La chitarra, il trombone, quel synth che l’artista francese chiama, scherzosamente, la sua band, le consentono di dare forma e consistenza sonora a trame oblique ed eccentriche; anche il modo con il quale Laetitia approccia alla sua chitarra è stravagante e particolare, ma assieme alle sue avvincenti melodie vocali, assieme ai suoi sguardi profondi e ai suoi movimenti di danza avanguardista, assieme ai loop elettronici, assieme alle sonorità di matrice indie-rock, spezza quello che è il doloroso cerchio dell’ignoranza; perché solamente se riusciremo a riconoscere la verità dei fatti e degli eventi, solamente se riusciremo a svelare i meccanismi oscuri che si celano dietro le scelte politiche ed economiche, solamente se riusciremo a smascherare i personaggi che intendono solo seminare la disinformazione, l’odio, la rabbia e la paura tra le persone comuni – così da metterle le une contro le altre – potremo prendere il controllo del nostro presente e progettare assieme il futuro.
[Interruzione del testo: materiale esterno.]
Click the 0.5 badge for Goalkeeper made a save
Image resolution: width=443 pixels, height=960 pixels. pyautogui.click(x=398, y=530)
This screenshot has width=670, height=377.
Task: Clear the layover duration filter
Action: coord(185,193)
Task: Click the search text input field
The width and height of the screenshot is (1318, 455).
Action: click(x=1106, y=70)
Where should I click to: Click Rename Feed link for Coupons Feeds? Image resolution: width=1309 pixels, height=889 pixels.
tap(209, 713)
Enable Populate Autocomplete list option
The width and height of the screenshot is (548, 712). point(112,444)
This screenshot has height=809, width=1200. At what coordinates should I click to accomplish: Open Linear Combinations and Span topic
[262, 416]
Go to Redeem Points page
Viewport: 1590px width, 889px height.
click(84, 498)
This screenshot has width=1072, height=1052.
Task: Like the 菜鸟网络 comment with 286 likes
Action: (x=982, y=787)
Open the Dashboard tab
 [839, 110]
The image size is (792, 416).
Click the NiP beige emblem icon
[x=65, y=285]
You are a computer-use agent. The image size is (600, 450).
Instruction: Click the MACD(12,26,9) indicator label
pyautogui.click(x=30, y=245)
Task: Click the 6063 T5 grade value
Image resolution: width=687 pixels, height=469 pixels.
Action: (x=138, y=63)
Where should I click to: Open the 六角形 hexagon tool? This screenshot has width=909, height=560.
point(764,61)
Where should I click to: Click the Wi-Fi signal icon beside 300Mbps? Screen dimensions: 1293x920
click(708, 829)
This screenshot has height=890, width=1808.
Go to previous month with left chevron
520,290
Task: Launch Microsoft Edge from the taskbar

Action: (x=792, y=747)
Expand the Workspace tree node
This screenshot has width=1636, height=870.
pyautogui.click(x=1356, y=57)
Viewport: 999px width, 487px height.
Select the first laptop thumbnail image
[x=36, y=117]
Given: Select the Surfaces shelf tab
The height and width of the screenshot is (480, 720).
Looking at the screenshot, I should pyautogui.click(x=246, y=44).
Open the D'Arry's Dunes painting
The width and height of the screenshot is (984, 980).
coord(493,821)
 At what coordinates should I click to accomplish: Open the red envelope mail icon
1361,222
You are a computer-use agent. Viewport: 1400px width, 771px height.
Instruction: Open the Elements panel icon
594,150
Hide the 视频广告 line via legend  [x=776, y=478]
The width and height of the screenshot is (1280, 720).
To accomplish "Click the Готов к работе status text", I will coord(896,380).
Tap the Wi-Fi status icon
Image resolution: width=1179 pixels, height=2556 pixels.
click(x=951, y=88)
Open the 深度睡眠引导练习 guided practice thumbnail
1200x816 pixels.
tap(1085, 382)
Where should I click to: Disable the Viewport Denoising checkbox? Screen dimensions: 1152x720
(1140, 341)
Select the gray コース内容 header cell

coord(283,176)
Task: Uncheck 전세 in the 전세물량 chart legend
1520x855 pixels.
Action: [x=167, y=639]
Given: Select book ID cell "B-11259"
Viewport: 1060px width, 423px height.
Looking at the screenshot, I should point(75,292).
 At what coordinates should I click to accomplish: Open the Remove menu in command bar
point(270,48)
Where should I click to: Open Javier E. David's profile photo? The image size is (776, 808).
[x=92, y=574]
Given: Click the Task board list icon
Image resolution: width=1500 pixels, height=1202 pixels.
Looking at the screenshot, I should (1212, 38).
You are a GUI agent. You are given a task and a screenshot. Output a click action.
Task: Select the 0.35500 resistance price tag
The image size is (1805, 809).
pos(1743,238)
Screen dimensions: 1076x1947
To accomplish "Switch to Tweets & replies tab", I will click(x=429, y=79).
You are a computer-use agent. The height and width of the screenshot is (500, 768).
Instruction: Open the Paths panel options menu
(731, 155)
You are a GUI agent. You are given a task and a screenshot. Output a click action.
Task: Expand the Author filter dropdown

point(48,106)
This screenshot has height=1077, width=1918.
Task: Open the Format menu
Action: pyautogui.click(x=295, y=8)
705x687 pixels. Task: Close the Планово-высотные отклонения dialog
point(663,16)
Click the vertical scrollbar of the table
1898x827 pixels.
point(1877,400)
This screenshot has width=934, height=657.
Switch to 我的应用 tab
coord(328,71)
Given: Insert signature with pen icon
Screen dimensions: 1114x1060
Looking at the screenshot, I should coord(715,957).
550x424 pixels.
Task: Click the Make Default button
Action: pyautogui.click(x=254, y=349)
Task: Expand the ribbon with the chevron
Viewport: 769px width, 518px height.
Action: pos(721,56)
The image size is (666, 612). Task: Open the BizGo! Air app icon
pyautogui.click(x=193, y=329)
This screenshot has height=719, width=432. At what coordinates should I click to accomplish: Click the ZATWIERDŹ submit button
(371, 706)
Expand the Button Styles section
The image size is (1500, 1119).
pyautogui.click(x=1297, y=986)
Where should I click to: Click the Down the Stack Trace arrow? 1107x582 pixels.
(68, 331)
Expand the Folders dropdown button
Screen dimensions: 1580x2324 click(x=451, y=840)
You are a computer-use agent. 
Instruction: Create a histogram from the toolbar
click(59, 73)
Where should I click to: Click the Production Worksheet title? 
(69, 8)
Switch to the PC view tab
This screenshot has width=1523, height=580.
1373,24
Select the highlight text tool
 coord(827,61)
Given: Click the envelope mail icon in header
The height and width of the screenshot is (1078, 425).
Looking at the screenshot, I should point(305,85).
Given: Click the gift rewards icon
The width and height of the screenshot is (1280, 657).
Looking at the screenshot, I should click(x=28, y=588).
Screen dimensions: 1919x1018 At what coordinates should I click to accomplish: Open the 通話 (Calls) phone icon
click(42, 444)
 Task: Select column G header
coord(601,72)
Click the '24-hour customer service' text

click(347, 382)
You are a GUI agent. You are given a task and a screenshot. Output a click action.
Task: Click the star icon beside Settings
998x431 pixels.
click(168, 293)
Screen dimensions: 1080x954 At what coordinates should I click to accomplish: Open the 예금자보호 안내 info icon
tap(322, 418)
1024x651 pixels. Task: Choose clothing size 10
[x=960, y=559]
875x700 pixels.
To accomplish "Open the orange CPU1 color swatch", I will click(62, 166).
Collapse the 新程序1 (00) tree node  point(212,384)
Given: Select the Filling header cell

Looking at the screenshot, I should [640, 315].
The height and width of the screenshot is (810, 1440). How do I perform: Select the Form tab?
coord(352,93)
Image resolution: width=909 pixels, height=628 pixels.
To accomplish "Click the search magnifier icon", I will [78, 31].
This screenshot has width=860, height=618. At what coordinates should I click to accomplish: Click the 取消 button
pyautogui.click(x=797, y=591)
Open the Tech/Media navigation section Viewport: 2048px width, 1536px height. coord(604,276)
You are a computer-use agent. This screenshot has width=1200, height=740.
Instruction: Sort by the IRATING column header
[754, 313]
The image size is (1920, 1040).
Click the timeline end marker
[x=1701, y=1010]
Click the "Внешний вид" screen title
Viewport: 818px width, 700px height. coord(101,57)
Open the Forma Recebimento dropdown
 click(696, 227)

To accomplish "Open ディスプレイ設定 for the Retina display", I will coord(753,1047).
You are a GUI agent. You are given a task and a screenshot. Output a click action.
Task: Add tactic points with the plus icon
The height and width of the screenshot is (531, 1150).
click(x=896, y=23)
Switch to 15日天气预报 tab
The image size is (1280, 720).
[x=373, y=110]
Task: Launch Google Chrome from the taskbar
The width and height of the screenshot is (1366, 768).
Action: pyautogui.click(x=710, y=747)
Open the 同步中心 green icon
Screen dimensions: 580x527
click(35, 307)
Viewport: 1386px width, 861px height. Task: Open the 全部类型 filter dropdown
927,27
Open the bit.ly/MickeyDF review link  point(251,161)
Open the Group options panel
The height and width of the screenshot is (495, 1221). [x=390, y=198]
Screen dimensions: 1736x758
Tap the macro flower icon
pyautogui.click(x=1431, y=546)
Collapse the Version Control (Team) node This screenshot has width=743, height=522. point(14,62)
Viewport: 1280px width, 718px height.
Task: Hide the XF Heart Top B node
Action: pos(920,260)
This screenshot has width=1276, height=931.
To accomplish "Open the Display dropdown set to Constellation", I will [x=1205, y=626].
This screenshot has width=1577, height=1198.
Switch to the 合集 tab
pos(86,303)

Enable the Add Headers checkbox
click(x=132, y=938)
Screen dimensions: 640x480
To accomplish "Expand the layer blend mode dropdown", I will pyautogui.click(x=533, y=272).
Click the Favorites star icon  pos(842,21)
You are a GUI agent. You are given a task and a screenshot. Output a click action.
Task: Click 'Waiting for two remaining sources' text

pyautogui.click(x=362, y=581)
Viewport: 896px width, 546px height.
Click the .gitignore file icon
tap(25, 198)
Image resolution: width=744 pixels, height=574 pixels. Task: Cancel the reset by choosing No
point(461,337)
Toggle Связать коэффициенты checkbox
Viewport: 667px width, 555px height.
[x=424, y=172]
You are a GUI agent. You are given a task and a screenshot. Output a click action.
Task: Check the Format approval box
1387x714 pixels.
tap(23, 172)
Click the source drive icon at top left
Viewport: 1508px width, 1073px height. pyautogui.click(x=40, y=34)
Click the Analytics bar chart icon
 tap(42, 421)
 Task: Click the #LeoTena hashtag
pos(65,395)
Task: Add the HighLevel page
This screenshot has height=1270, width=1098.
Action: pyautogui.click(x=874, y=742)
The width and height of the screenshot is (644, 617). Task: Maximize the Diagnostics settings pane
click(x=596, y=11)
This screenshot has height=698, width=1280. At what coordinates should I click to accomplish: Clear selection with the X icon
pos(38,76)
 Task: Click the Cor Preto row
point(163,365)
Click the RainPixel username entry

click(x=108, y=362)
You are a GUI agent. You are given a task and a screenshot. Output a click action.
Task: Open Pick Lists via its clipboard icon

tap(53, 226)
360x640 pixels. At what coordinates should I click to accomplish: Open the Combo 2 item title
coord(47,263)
Laetitia Sadier alterna passaggi più trepidanti e drammatici, ad altri che sono più morbidi e spensierati, attraversa narrazioni contrastanti – il malessere della dipendenza fisica e psicologica e il senso di libertà e di rivalsa che nasce dalle proprie passioni – la corazza con la quale, spesso, rivestiamo noi stessi e i nostri sentimenti, trasformandoci in creature insensibili e senza alcuna umanità, e la leggerezza con cui affrontiamo il buio, ogni volta che chiudiamo gli occhi e ci affidiamo al sogno, alla fantasia e all’immaginazione. Intanto le parole oscillano tra l’inglese e il francese, le visioni oniriche si confondono con i nostri ricordi remoti, la vulnerabilità delle nostre emozioni e dei nostri fragili corpi si trasforma in una forza che resiste al flusso eterno delle stagioni, alla malattia, alla vecchiaia e persino alla morte, facendo sì che la moltitudine di coscienze interiori, che ci hanno preceduto e che ci accompagnano in questo viaggio cosmico, diventino, per una sera, per questo set musicale, nella cornice magica e senza tempo di una cripta, un’unica, fremente ed impetuosa coscienza comune.